GIVEN DATA Start Marker

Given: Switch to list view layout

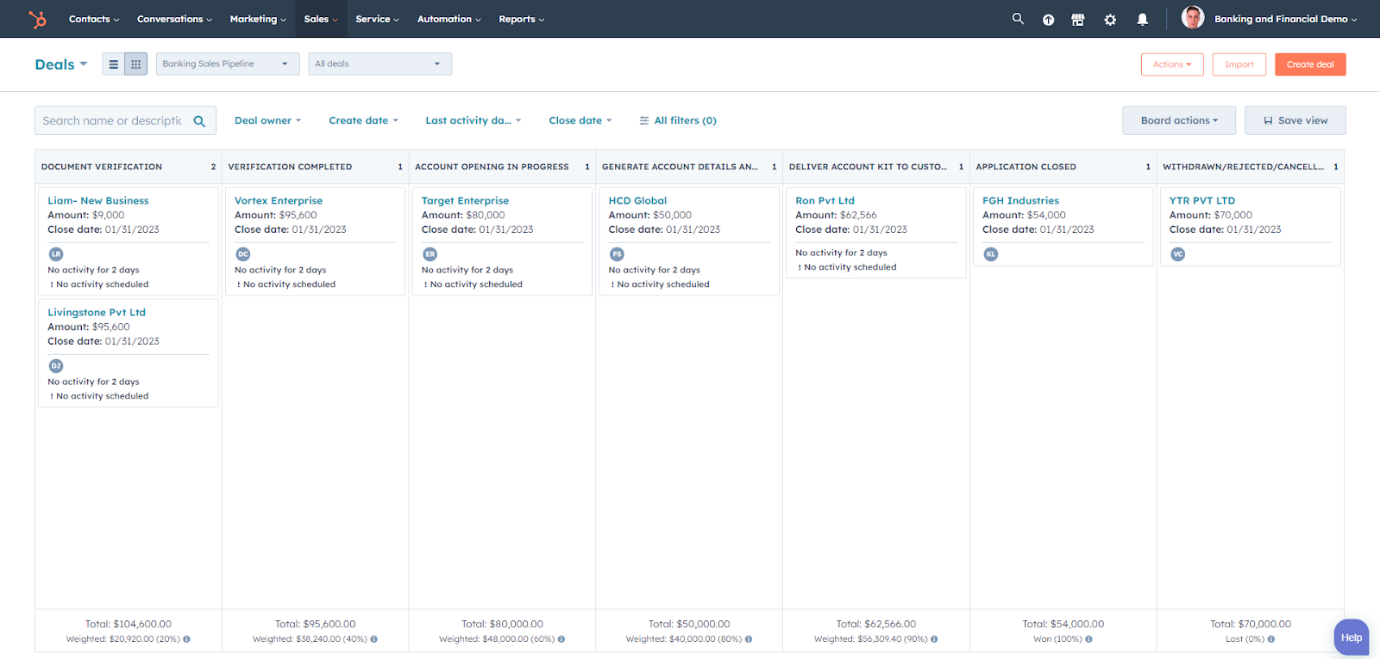Looking at the screenshot, I should [113, 63].
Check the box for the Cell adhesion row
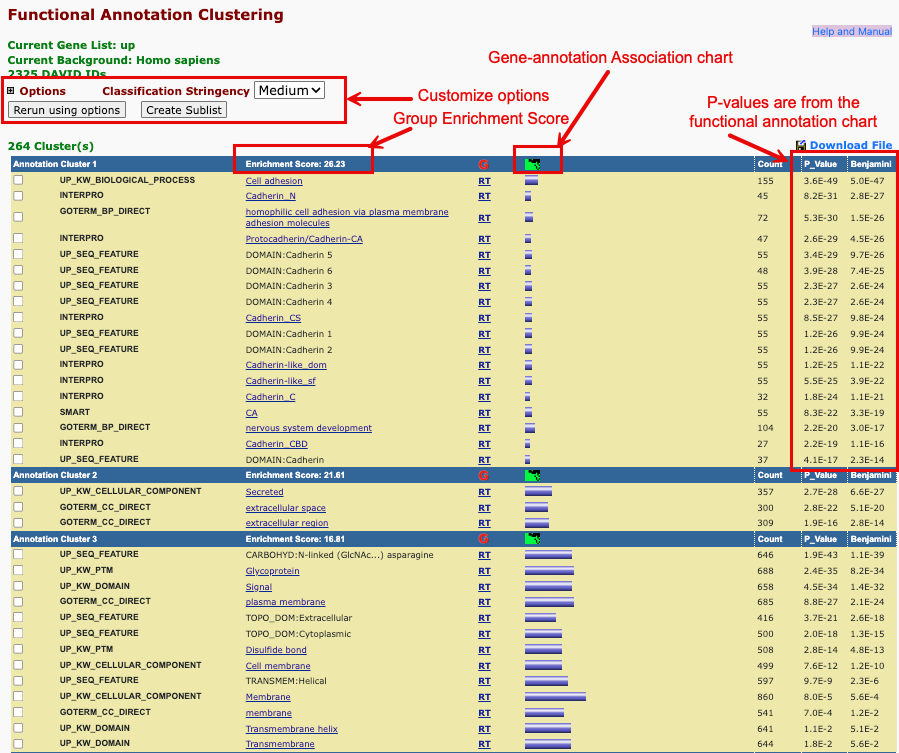This screenshot has width=899, height=753. (18, 181)
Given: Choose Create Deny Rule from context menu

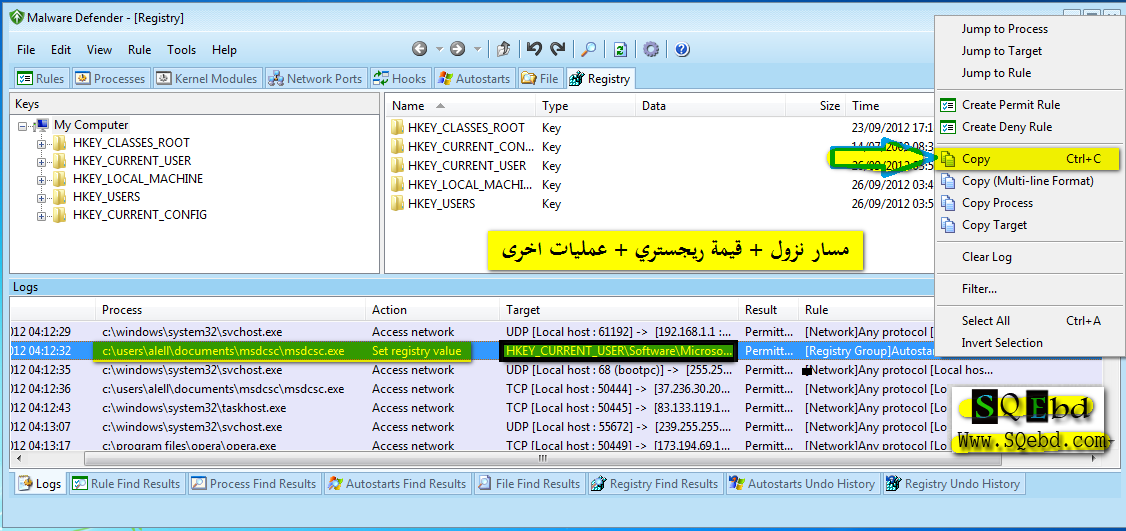Looking at the screenshot, I should coord(1006,127).
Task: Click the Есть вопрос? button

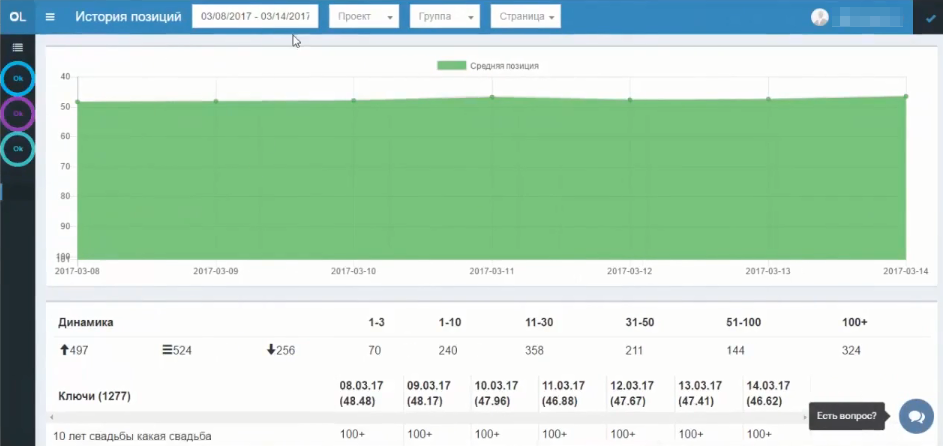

GIVEN DATA End Marker

= EXERCISE GOAL =
Using the material above, return every line exactly as it appears, minus the pictures.

= SOLUTION FOR THIS EXERCISE =
Given: Switch to list view layout

Looking at the screenshot, I should [113, 63].
Check the box for the Cell adhesion row
This screenshot has width=899, height=753. (18, 181)
Given: Choose Create Deny Rule from context menu

Looking at the screenshot, I should coord(1006,127).
Task: Click the Есть вопрос? button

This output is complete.